A. What are the vital signs? Respiratory rate and respiratory effort are important indicators of the severity of illness in an infant. Increased respiratory rate with retractions, nasal flaring, and
grunting indicates significant respiratory disease. An infant who has cyanosis with increased respiratory rate but no increased effort (so-called comfortable tachypnea) is more likely to have congenital heart disease. Oxygen saturation, obtained by peripheral pulse oximetry, may help establish a differential diagnosis, especially if saturations are different in upper versus lower extremities (differential saturations). Significant tachycardia or bradycardia is an indicator of severe physiologic derangement requiring immediate attention.
B. How easily does air move into and out of lungs?
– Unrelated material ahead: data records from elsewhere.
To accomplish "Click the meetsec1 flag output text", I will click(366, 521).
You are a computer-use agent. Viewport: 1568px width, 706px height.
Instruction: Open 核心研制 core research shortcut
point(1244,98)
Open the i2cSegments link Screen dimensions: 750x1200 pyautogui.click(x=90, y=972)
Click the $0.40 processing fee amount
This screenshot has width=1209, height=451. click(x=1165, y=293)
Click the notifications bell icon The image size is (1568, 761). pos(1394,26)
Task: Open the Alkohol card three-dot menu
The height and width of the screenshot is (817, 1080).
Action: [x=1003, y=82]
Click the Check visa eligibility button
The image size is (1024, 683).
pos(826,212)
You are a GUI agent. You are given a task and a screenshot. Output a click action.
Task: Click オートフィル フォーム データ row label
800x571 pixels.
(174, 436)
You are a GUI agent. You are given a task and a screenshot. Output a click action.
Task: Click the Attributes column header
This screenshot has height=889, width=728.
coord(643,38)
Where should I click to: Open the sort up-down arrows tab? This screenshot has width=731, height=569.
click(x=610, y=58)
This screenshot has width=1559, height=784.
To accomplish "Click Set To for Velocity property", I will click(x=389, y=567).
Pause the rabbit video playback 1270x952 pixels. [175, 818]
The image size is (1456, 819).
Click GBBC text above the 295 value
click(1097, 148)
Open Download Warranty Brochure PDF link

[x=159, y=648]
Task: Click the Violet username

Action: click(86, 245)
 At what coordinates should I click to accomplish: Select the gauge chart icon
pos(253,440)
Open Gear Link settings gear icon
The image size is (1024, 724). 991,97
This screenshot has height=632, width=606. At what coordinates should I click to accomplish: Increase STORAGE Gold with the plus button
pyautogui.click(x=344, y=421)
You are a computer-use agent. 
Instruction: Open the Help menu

Wheezing or stridor indicates airway obstruction. Poor air movement, prolonged expiration, or other lung sounds (rales, wheezes, rhonchi) assist in the differential diagnosis. Poor aeration on only one side may indicate pneumothorax or pneumonia.
C. Is there a murmur? A murmur is present in some types of cyan-otic congenital heart disease (eg, significant right ventricular outflow obstruction seen in critical pulmonary stenosis or tetralogy of Fallot) but may not be present in others (eg, transposition of the great arteries, atrioventricular canal defect, total anomalous pulmonary venous connection, and hypoplastic left heart syndrome). An infant with a hypercyanotic episode (so-called tet spell) may not have a murmur if the episode is severe, because there is not enough pulmonary blood flow to create a murmur.
D. Is cyanosis peripheral, central, or differential? Cyanosis that affects skin and lips but spares oral mucosa, tongue, and conjunctivae is termed peripheral cyanosis. It occurs in the presence of normal arterial saturation. Cyanosis that affects mucosa of the mouth and conjunctivae in addition to skin and lips is termed central cyanosis and suggests arterial desaturation or abnormal hemoglobin. Differential cyanosis, blueness of the upper or lower portion of the body, only, is an indicator of heart disease. Cyanosis of the lower extremities is seen in infants with critical aortic coarc-tation or interrupted aortic arch. The lower portion of the body is supplied by systemic venous blood coursing right to left across a patent ductus arteriosus (PDA). This differential cyanosis may also be seen in a newborn with persistent pulmonary hypertension. Transposition of the great arteries with PDA may produce differential cyanosis of the upper extremities (oxygenated blood courses right to left across ductus arteriosus, supplying the lower body).
E. When does cyanosis occur? Cyanosis that occurs intermittently is associated with apnea, cold exposure (acrocyanosis), or intermittent airway obstruction. Intermittent cyanosis that occurs with feeding is seen with choanal atresia, esophageal atresia (especially with coughing, sputtering), or severe gastroesophageal reflux. Cyanosis as a result of cardiac disease, respiratory disease, or abnormal hemoglobin usually is present continuously.
F. How old is patient? Differential diagnosis for a child or an adolescent with cyanosis can be quite different from that of a newborn. In-depth prenatal and birth history and past medical history may supply important information for diagnosis. For example, patients presenting outside of infancy generally do not have a cardiac cause for cyanosis without a known history of cardiac disease or illness predisposing them to cardiac disease.